**MATERIAL SHOWN:**
===============

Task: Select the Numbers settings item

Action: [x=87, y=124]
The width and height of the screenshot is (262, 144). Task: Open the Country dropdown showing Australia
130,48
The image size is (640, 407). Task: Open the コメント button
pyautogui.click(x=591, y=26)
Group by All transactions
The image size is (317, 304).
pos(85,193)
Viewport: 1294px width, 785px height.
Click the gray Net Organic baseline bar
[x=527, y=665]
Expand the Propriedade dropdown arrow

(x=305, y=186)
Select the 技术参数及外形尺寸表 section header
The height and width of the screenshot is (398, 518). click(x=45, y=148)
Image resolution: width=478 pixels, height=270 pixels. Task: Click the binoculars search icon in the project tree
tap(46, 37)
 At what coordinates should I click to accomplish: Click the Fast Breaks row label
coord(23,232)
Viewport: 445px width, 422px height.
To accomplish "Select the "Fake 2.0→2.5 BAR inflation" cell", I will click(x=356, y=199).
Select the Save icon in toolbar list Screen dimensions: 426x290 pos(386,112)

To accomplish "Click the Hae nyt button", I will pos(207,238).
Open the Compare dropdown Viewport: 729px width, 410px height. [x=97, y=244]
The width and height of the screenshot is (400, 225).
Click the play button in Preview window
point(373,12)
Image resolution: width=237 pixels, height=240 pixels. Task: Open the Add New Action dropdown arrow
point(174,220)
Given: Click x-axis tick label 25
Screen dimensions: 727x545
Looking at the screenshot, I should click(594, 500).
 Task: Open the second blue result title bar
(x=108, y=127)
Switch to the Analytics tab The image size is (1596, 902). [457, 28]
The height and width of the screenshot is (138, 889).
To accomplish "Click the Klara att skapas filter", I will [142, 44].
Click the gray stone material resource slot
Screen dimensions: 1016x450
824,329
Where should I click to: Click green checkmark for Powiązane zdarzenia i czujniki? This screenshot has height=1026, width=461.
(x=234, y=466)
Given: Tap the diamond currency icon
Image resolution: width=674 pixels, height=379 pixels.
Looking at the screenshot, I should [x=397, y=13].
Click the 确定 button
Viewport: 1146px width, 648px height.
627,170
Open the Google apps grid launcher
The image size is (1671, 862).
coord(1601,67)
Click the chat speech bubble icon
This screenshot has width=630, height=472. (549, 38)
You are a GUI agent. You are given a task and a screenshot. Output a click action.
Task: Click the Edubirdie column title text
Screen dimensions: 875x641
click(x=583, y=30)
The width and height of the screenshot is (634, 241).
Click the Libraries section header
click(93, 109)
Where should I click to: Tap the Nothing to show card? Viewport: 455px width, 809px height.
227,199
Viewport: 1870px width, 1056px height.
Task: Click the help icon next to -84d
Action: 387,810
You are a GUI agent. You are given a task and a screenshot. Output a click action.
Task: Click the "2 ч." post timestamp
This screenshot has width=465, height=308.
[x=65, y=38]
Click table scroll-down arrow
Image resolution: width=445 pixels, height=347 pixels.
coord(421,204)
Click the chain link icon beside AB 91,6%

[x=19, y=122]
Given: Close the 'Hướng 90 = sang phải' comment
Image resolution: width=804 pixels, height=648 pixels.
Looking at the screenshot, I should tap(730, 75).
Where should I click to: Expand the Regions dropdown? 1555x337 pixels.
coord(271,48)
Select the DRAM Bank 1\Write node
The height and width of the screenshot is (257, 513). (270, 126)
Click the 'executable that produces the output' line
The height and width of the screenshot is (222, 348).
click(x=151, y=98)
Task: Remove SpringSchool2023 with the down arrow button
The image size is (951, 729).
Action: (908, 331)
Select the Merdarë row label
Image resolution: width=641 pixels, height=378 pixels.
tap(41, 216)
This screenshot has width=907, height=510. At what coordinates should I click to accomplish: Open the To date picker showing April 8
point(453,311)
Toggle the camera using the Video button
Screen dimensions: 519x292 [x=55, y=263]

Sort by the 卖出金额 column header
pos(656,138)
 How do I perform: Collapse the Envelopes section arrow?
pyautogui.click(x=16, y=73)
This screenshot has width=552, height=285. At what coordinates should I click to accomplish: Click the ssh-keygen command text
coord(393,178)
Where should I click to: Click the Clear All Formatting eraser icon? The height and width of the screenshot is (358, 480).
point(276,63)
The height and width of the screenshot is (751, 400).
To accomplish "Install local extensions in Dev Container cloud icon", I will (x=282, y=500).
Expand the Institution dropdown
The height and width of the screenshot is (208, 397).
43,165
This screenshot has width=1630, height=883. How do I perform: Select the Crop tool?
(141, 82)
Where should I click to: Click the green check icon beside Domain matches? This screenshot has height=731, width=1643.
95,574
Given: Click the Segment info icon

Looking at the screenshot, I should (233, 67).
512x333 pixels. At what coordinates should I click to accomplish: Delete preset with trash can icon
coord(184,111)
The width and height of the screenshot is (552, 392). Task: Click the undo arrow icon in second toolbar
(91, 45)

===============

**PROMPT:**
When you reply, retype each line exactly as it appears above.

**REPLY:**
Task: Select the Numbers settings item

Action: [x=87, y=124]
The width and height of the screenshot is (262, 144). Task: Open the Country dropdown showing Australia
130,48
The image size is (640, 407). Task: Open the コメント button
pyautogui.click(x=591, y=26)
Group by All transactions
The image size is (317, 304).
pos(85,193)
Viewport: 1294px width, 785px height.
Click the gray Net Organic baseline bar
[x=527, y=665]
Expand the Propriedade dropdown arrow

(x=305, y=186)
Select the 技术参数及外形尺寸表 section header
The height and width of the screenshot is (398, 518). click(x=45, y=148)
Image resolution: width=478 pixels, height=270 pixels. Task: Click the binoculars search icon in the project tree
tap(46, 37)
 At what coordinates should I click to accomplish: Click the Fast Breaks row label
coord(23,232)
Viewport: 445px width, 422px height.
To accomplish "Select the "Fake 2.0→2.5 BAR inflation" cell", I will click(x=356, y=199).
Select the Save icon in toolbar list Screen dimensions: 426x290 pos(386,112)

To accomplish "Click the Hae nyt button", I will pos(207,238).
Open the Compare dropdown Viewport: 729px width, 410px height. [x=97, y=244]
The width and height of the screenshot is (400, 225).
Click the play button in Preview window
point(373,12)
Image resolution: width=237 pixels, height=240 pixels. Task: Open the Add New Action dropdown arrow
point(174,220)
Given: Click x-axis tick label 25
Screen dimensions: 727x545
Looking at the screenshot, I should click(594, 500).
 Task: Open the second blue result title bar
(x=108, y=127)
Switch to the Analytics tab The image size is (1596, 902). [457, 28]
The height and width of the screenshot is (138, 889).
To accomplish "Click the Klara att skapas filter", I will [142, 44].
Click the gray stone material resource slot
Screen dimensions: 1016x450
824,329
Where should I click to: Click green checkmark for Powiązane zdarzenia i czujniki? This screenshot has height=1026, width=461.
(x=234, y=466)
Given: Tap the diamond currency icon
Image resolution: width=674 pixels, height=379 pixels.
Looking at the screenshot, I should [x=397, y=13].
Click the 确定 button
Viewport: 1146px width, 648px height.
627,170
Open the Google apps grid launcher
The image size is (1671, 862).
coord(1601,67)
Click the chat speech bubble icon
This screenshot has width=630, height=472. (549, 38)
You are a GUI agent. You are given a task and a screenshot. Output a click action.
Task: Click the Edubirdie column title text
Screen dimensions: 875x641
click(x=583, y=30)
The width and height of the screenshot is (634, 241).
Click the Libraries section header
click(93, 109)
Where should I click to: Tap the Nothing to show card? Viewport: 455px width, 809px height.
227,199
Viewport: 1870px width, 1056px height.
Task: Click the help icon next to -84d
Action: 387,810
You are a GUI agent. You are given a task and a screenshot. Output a click action.
Task: Click the "2 ч." post timestamp
This screenshot has width=465, height=308.
[x=65, y=38]
Click table scroll-down arrow
Image resolution: width=445 pixels, height=347 pixels.
coord(421,204)
Click the chain link icon beside AB 91,6%

[x=19, y=122]
Given: Close the 'Hướng 90 = sang phải' comment
Image resolution: width=804 pixels, height=648 pixels.
Looking at the screenshot, I should tap(730, 75).
Where should I click to: Expand the Regions dropdown? 1555x337 pixels.
coord(271,48)
Select the DRAM Bank 1\Write node
The height and width of the screenshot is (257, 513). (270, 126)
Click the 'executable that produces the output' line
The height and width of the screenshot is (222, 348).
click(x=151, y=98)
Task: Remove SpringSchool2023 with the down arrow button
The image size is (951, 729).
Action: (908, 331)
Select the Merdarë row label
Image resolution: width=641 pixels, height=378 pixels.
tap(41, 216)
This screenshot has width=907, height=510. At what coordinates should I click to accomplish: Open the To date picker showing April 8
point(453,311)
Toggle the camera using the Video button
Screen dimensions: 519x292 [x=55, y=263]

Sort by the 卖出金额 column header
pos(656,138)
 How do I perform: Collapse the Envelopes section arrow?
pyautogui.click(x=16, y=73)
This screenshot has width=552, height=285. At what coordinates should I click to accomplish: Click the ssh-keygen command text
coord(393,178)
Where should I click to: Click the Clear All Formatting eraser icon? The height and width of the screenshot is (358, 480).
point(276,63)
The height and width of the screenshot is (751, 400).
To accomplish "Install local extensions in Dev Container cloud icon", I will (x=282, y=500).
Expand the Institution dropdown
The height and width of the screenshot is (208, 397).
43,165
This screenshot has width=1630, height=883. How do I perform: Select the Crop tool?
(141, 82)
Where should I click to: Click the green check icon beside Domain matches? This screenshot has height=731, width=1643.
95,574
Given: Click the Segment info icon

Looking at the screenshot, I should (233, 67).
512x333 pixels. At what coordinates should I click to accomplish: Delete preset with trash can icon
coord(184,111)
The width and height of the screenshot is (552, 392). Task: Click the undo arrow icon in second toolbar
(91, 45)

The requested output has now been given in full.